Rudolf Gelbard
Rudolf Gelbard (* 4. Dezember 1930 in Wien; † 24. Oktober 2018 ebenda[1]) war ein österreichischer Antifaschist, Überlebender des Holocaust und Zeitzeuge.
Leben und Werk
Rudolf Gelbard wurde 1930 in Wien als Kind jüdischer Eltern geboren und wuchs in der Wiener Leopoldstadt auf.[2] Nach dem „Anschluss“ Österreichs 1938 wurde er wegen seiner Abstammung aus seiner Schule ausgeschlossen, es folgten mehrere Schulwechsel.[3] Die Judenverfolgungen am 9. November 1938 im Zuge des Novemberpogroms erlebte er bewusst mit.[4] 1942 wurde er mit seinen Eltern in das KZ Theresienstadt deportiert. 19 Mitglieder seiner Familie wurden ermordet, er selbst überlebte als eines der wenigen Kinder die Internierung in Theresienstadt.[4]
Seine Schulbildung holte Rudolf Gelbard im Privatunterricht, auf Volkshochschulen und als außerordentlicher Hörer am Zeitgeschichteinstitut der Universität Wien nach.
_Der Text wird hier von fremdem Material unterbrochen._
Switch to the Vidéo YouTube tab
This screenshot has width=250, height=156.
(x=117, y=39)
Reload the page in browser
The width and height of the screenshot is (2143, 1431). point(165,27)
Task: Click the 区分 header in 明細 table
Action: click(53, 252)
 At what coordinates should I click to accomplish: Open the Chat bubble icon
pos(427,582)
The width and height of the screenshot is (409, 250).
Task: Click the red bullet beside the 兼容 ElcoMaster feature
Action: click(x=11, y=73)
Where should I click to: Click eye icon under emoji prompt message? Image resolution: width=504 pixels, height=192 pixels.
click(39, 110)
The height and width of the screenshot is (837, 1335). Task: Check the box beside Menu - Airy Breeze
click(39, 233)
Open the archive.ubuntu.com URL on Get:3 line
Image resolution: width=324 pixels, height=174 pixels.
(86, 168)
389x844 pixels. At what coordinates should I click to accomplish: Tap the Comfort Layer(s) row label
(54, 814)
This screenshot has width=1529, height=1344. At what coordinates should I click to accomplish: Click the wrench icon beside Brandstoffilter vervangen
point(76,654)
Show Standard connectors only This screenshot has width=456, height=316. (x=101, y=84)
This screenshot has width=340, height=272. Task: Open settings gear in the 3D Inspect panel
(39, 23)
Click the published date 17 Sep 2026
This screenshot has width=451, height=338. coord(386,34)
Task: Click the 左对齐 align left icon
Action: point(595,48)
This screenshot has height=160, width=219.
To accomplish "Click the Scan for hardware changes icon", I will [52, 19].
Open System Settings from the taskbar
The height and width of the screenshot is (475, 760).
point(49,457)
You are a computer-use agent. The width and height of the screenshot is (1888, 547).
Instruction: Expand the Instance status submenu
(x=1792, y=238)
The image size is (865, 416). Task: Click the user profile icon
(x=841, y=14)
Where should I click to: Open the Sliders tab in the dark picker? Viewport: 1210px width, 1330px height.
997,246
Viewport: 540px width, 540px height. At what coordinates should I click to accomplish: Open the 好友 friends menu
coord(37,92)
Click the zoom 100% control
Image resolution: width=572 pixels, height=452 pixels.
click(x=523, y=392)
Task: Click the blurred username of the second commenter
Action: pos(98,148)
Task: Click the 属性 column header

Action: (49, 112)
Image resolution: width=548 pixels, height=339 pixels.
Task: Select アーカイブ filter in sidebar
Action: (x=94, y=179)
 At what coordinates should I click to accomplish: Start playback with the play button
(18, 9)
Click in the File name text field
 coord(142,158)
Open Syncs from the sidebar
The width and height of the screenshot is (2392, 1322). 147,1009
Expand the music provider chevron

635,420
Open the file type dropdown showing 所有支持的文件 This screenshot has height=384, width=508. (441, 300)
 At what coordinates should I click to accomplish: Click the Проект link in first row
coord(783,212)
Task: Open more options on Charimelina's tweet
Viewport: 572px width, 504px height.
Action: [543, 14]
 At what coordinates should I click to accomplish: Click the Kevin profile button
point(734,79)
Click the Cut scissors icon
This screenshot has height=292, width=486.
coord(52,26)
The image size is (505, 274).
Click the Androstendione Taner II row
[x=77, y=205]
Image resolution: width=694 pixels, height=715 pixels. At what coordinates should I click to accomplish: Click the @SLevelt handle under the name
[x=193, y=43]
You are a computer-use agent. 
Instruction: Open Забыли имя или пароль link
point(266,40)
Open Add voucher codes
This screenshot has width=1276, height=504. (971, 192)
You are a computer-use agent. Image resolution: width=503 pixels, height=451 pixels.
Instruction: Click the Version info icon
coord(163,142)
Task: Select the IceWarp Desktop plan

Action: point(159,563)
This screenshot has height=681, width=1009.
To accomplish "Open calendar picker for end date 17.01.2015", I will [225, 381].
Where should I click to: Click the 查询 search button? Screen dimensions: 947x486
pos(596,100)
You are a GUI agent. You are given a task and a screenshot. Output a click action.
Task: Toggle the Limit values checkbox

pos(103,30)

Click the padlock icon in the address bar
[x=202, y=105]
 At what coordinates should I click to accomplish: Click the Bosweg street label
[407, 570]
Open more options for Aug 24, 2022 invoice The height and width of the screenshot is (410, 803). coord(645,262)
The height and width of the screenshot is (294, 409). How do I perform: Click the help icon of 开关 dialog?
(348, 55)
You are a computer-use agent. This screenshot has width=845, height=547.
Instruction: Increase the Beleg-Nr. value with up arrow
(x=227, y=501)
Danach war er beruflich in der Firma seines Vaters tätig, von 1954 bis 1963 als Mitarbeiter im Bundesministerium für soziale Verwaltung. Anschließend arbeitete er als Kaufmann, bevor er 1975 Redakteur beim Kurier wurde.[3][4]
Nach seiner Befreiung 1945 trat Rudolf Gelbard stets entschieden gegen antisemitische und neonazistische Aktivitäten ein: Mit Gleichgesinnten vom KZ-Verband protestierte er 1946 gegen antisemitische Aktionen an der Universität Wien. Als 1948 ehemalige Ariseure den Verein „Schutzverband der Rückstellungsbetroffenen“ gründen wollten, störte Gelbard mit hunderten anderen Antifaschisten die Gründungsversammlung. 1955 verhinderten sie einen geplanten antisemitischen Vortrag von Fritz Stüber. Auch die Schlägereien bei der Demonstration, bei der 1965 Ernst Kirchweger getötet wurde, erlebte Gelbard mit.[5] Später störte und verunmöglichte er Vorträge des amerikanischen Revisionisten David L. Hoggan und des Holocaust-Leugners David Irving in Wien. Zuletzt ging er mit anderen Holocaust-Überlebenden gerichtlich gegen die rechte Zeitschrift Die Aula vor, nachdem darin die Überlebenden als „Massenmörder“ und „Landplage“ bezeichnet worden waren. Der Fall ging durch alle Instanzen, die Zeitschrift musste schließlich einen Widerruf veröffentlichen.[6]
Politisch fand Rudolf Gelbard bei den Sozialdemokraten (SPÖ) eine Heimat. Er besuchte die Akademie der Sozialistischen Jugend und später die Wiener Parteischule der SPÖ.[3] Als Mitglied der Sozialdemokratischen Freiheitskämpfer setzte sich Rudolf Gelbard für die Aufklärung über die NS-Verbrechen ein. Neben seiner Tätigkeit als Vortragender in Schulen, auf Symposien und in Lehrveranstaltungen war er auch als Kulturreferent der Israelitischen Kultusgemeinde in Wien tätig.[7] Darüber hinaus gehörte er dem Vorstand des Dokumentationsarchivs des österreichischen Widerstandes an, dem Beirat der Österreichisch-Israelischen Gesellschaft und dem Beirat des Koordinierungsausschusses für christlich-jüdische Zusammenarbeit.[8][9][10]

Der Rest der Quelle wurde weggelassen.